## Action item
Starting at the line that contains "Image resolution: width=316, height=2576." and ending at the line that contains "ENCUESTAS (42, 194)", the lines below are to be given again exactly, with nothing added.
Records supplied START
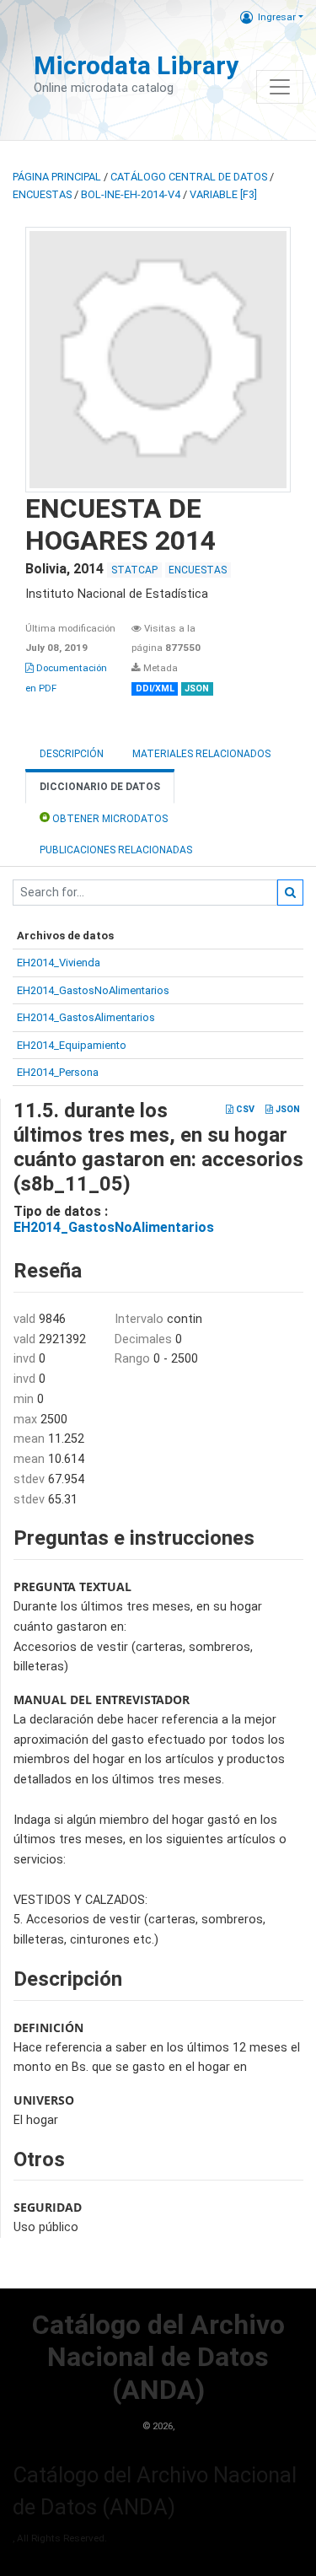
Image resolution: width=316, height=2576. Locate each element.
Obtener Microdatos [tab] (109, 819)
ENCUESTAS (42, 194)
Records supplied END
Records supplied START
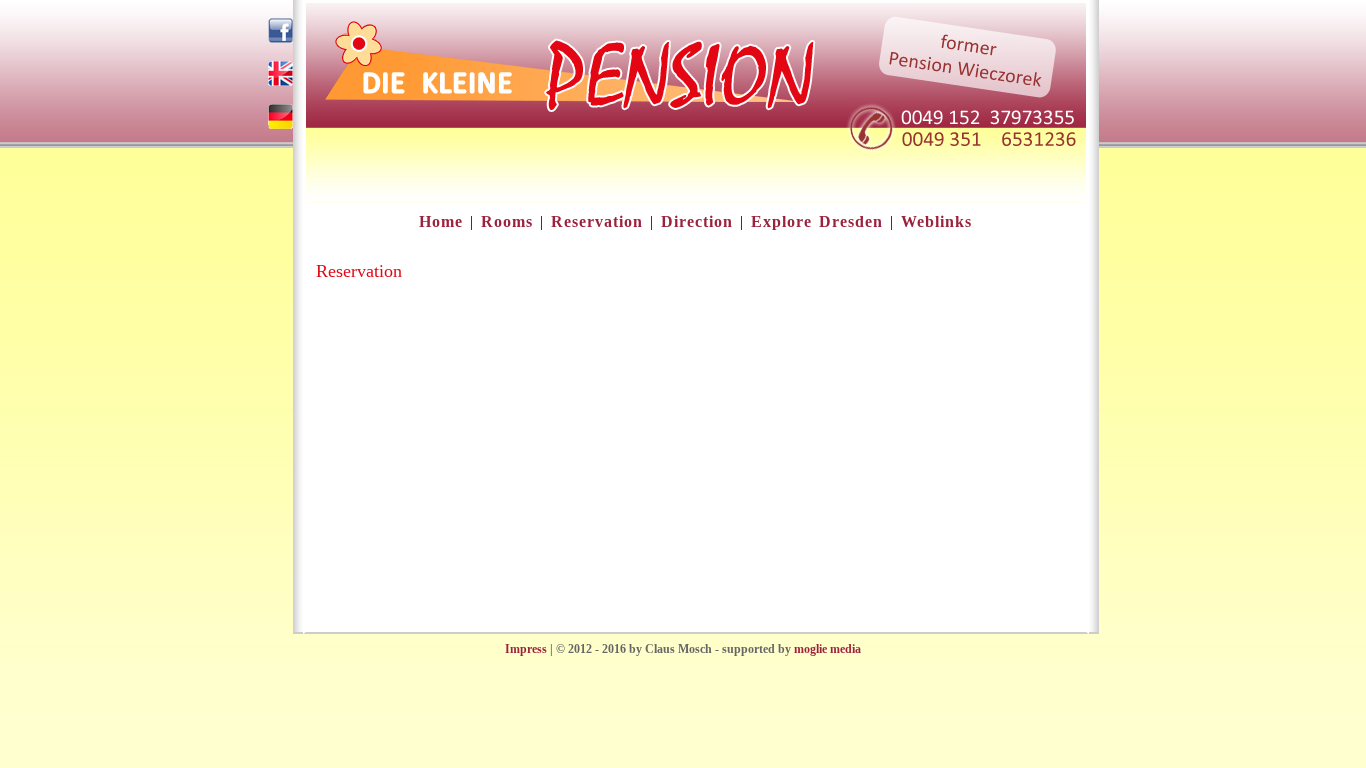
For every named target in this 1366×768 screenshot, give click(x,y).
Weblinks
Records supplied END
## Response to the task
Image resolution: width=316, height=2576. Locate each element.
Obtener Microdatos [tab] (109, 819)
ENCUESTAS (42, 194)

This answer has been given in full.